_WHAT THE TASK REQUIRES_: A single number is required: how many lines in the entries hold the word "resolution".

___ GIVEN ENTRIES

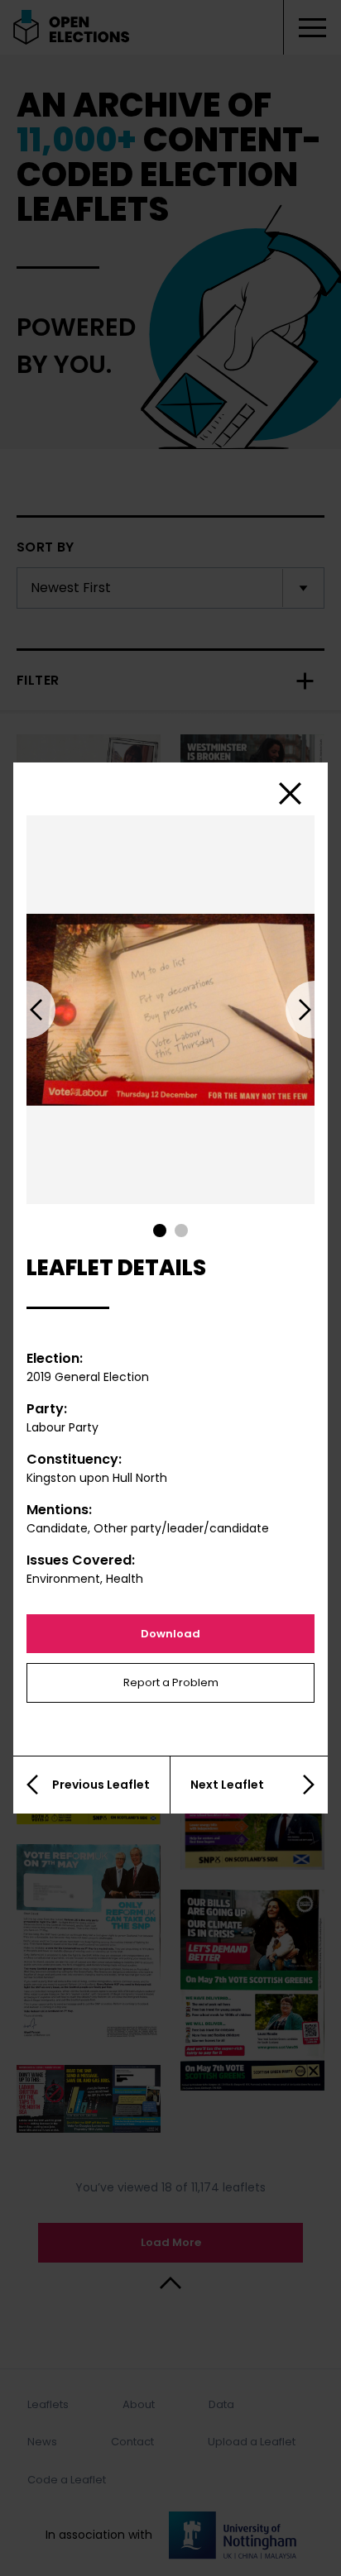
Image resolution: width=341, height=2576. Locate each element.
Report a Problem (171, 1682)
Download (170, 1634)
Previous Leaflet (101, 1784)
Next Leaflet (227, 1784)
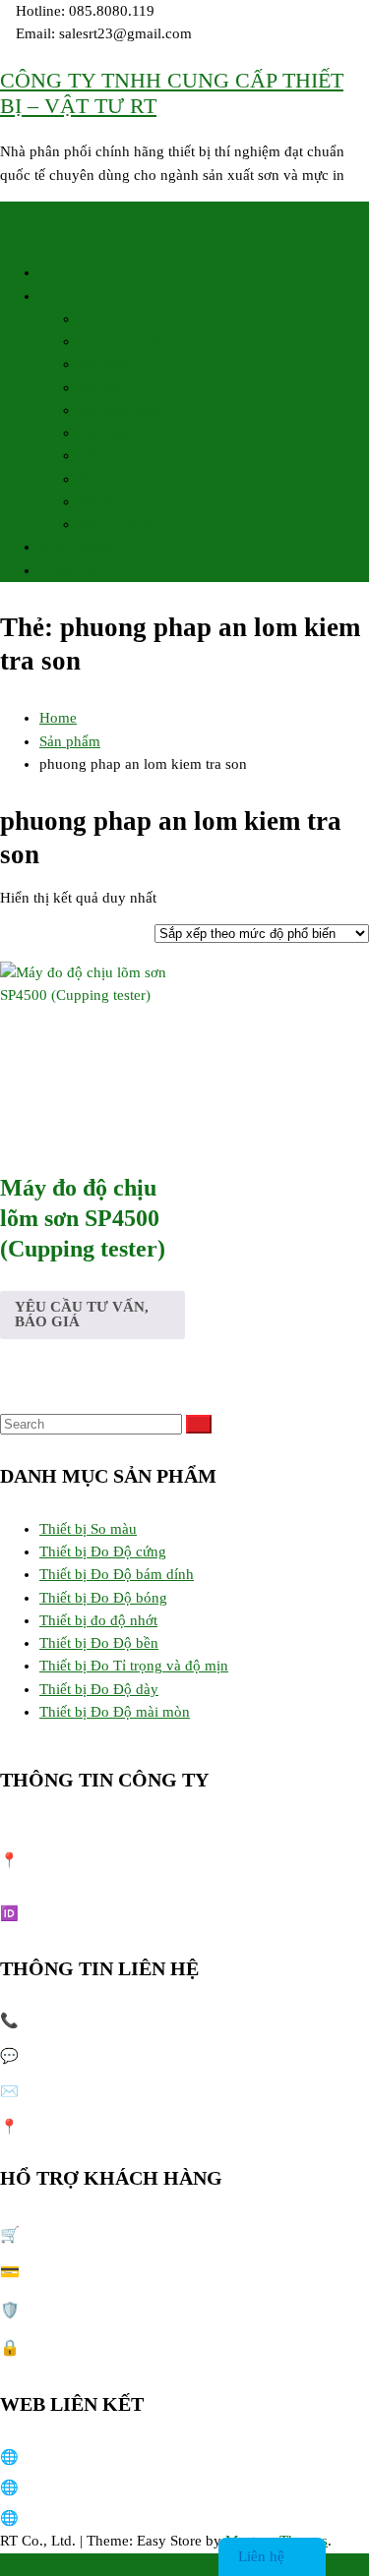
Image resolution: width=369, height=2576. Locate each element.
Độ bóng (106, 455)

______

_EXERCISE RESULT_: 2